Guest augustineregal@yahoo.com Posted June 27, 2011 Posted June 27, 2011 Recently on another forum I encountered the following: However, the bigger disappointment was figuring out that everytime I exchanged out of my original TRP fund (in a Roth IRA) into a new fund, TRP established a completely new Roth IRA for the second account. The second account was given a whole new start date for the purposes of the five years you must hold a Roth IRA. Before I figured out what they were doing, I had five different Roth IRAs in existence with them (because I exchanged out of the original fund into four other funds and kept the original open too) with the five year periods of the IRAs ending from early 2012 to late 2016. At Vanguard and Dodge Cox, you can exchange into a new fund and the new fund falls under the original Roth IRA "envelope" with the same date for the end of the 5 year period. This sounds strange to me. As I understand it, an IRA is merely a container for investments. As long as one follows the contribution limits and doesn't violate the distribution rules, it's my understanding that one can trade within an IRA as often as one wishes. Further, I've never read or heard anything saying that trading from one fund to another within an IRA, Roth or otherwise, restarts the IRA holding period. What am I missing here?
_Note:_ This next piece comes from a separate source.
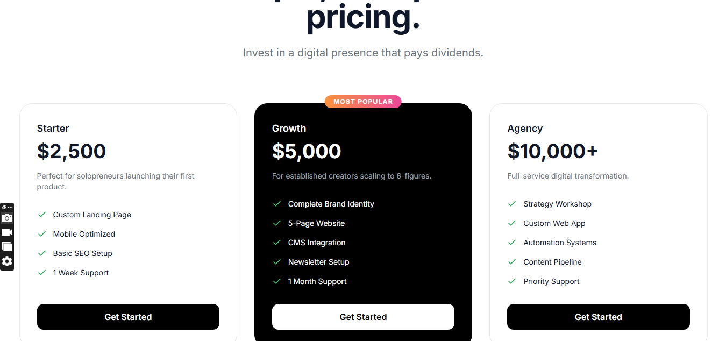The width and height of the screenshot is (726, 341).
Task: Click Get Started on Growth plan
Action: coord(363,317)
ETA Consulting LLC Posted June 27, 2011 Posted June 27, 2011 You are correct. The initial period for a Roth IRA is the January 1st of the year in which the Roth IRA was first funded. Typically, this will be measured when the first Form 5498 (hope this is the right form) was issued. Anything else happening within the account is irrelevent. Good Luck! CPC, QPA, QKA, TGPC, ERPA
GMK Posted June 27, 2011 Posted June 27, 2011 I agree. For the purposes of the 5-year holding period on Roth contributions, think of all of your Roth accounts as one account, and the 5-year period starts with the year of your first Roth contribution. There is a second 5-year rule for rollovers to a Roth and conversions of a traditional IRA to a Roth, and each rollover or conversion has its own 5-year period (to avoid the 10% penalty). http://www.money-zine.com/Financial-Planni...RA-5-Year-Rule/
John G Posted June 30, 2011 Posted June 30, 2011 Three cheers for this website! Ok, maybe mild applause.... The story seems bogus to me. Absolutely an IRA or Roth is just an accounting bucket which after receiving funds, can buy and sell investments. It makes no sense to me that someone would take the partial sale of an asset and purchase of new assets as if the person is creating new IRA/Roths. You don't need new buckets...one will generally do just fine. And what is TRP anyway? Benefits Link is a great site to post questions about IRAs and Roths...those other sites...no so much.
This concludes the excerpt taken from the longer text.